Was the non-replication real, or just underpowered?

This is the question that decides whether the finding means anything, so I answered it directly with a post-hoc power calculation. Given SUGAR-MGH’s precision, its power to detect the European-sized SLC2A2 effect at genome-wide significance was only about 3%. Reaching 80% power would have required roughly 26,000 participants, about three times the sample available.

That result cuts honestly in both directions, which is the point of running it. The non-replication is not clean proof of a true ancestry difference, because the replication cohort was underpowered for a strict genome-wide test. But the effect-direction reversal and the extreme heterogeneity are not artifacts of power, and at a nominal threshold the study was well powered (94%).
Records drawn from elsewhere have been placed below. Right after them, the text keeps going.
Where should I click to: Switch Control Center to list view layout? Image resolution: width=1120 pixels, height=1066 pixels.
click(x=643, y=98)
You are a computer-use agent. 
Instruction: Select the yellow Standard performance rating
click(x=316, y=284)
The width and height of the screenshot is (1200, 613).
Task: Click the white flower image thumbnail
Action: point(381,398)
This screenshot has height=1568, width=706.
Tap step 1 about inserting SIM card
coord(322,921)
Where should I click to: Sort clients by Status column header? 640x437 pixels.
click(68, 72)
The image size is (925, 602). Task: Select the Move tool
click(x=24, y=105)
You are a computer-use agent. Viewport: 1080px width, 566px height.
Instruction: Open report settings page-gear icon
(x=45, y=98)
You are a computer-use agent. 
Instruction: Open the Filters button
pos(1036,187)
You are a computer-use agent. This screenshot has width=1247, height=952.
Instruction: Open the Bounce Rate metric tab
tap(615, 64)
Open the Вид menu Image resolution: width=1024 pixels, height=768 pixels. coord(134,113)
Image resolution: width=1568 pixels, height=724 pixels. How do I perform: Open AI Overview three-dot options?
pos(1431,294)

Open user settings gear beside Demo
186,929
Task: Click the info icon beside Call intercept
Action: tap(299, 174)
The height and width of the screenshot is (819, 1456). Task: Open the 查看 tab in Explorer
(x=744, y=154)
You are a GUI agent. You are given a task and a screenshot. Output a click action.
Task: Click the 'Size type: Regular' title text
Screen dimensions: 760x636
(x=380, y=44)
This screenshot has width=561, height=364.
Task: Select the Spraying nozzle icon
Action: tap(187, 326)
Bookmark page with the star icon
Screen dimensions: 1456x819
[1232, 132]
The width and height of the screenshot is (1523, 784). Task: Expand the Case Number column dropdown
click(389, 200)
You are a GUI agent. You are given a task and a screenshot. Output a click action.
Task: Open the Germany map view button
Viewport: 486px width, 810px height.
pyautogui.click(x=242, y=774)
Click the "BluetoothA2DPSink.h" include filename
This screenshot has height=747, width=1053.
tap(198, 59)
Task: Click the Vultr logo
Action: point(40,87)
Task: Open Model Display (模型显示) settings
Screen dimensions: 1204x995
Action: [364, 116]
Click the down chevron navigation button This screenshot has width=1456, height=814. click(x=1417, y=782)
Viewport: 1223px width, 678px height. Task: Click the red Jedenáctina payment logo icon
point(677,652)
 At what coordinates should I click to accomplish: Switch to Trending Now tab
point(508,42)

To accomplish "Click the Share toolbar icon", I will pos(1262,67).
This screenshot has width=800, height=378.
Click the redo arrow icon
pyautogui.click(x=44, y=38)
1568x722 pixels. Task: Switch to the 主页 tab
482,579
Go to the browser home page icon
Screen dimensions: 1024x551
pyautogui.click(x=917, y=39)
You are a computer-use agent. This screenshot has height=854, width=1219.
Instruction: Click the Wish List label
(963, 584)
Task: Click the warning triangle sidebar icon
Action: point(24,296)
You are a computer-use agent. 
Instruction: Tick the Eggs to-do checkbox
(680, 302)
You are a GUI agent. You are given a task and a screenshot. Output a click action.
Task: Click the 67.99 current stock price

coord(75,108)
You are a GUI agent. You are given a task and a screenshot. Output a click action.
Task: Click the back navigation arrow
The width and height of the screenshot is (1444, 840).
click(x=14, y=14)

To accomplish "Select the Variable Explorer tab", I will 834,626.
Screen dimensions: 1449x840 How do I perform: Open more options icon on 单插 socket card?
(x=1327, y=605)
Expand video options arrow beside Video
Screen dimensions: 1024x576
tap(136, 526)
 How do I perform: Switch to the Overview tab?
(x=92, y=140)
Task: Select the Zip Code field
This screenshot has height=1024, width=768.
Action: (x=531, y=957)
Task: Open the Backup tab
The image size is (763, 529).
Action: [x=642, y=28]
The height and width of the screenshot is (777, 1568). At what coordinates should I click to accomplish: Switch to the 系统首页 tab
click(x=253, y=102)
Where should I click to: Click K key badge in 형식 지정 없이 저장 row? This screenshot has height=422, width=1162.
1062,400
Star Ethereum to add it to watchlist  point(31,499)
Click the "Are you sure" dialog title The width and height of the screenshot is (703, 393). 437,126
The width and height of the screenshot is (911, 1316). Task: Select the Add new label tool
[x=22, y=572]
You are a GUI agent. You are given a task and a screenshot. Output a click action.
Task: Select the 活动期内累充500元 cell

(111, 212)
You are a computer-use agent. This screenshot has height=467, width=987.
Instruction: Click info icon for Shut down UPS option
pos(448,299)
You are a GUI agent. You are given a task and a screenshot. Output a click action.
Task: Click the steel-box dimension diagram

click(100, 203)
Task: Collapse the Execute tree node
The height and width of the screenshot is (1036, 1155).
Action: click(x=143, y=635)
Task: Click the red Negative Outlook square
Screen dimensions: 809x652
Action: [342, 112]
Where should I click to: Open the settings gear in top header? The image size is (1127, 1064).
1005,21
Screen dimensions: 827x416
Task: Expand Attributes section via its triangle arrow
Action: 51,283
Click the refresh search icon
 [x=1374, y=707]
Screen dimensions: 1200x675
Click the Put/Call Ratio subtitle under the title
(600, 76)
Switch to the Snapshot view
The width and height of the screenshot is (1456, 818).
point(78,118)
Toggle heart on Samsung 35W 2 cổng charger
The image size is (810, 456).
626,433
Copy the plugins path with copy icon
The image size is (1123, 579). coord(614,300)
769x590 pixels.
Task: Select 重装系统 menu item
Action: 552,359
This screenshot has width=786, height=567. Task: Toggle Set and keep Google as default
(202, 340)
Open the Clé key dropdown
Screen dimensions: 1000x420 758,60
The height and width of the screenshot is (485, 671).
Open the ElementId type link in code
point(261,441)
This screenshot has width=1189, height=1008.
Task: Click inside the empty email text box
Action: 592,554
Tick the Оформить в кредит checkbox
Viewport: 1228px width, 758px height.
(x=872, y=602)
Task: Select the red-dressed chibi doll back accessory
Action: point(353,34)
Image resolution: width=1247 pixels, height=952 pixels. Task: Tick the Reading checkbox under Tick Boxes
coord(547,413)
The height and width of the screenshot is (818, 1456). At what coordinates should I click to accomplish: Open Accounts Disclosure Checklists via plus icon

The most defensible reading is that a single universal effect size is not supported, and that adequately powered multi-ancestry cohorts are needed to say more.

Why it matters

This small analysis mirrors a real problem in global drug development.

  1. Companion diagnostics. A test built on SLC2A2 genotype alone would perform well in European patients and could mislead for patients of other ancestries.
  2. Trial diversity. It is a concrete illustration of why regulators have pushed for ancestry diversity in clinical trials. A marker validated in one population may not predict response in another.
  3. Stratified prescribing. The heterogeneity argues for an ancestry-aware rather than universal model of metformin pharmacogenetics.

Limitations

I would rather state these than have a reviewer find them. Only two studies were available for the primary pooled estimate (k = 2), which limits the precision of the τ² estimate. The association-only files restricted me to a candidate-SNP rather than a genome-wide approach. The ATM comparison is descriptive only, because of the binary-versus-continuous outcome mismatch. And as the power analysis makes explicit, the replication cohort was underpowered for a strict genome-wide test.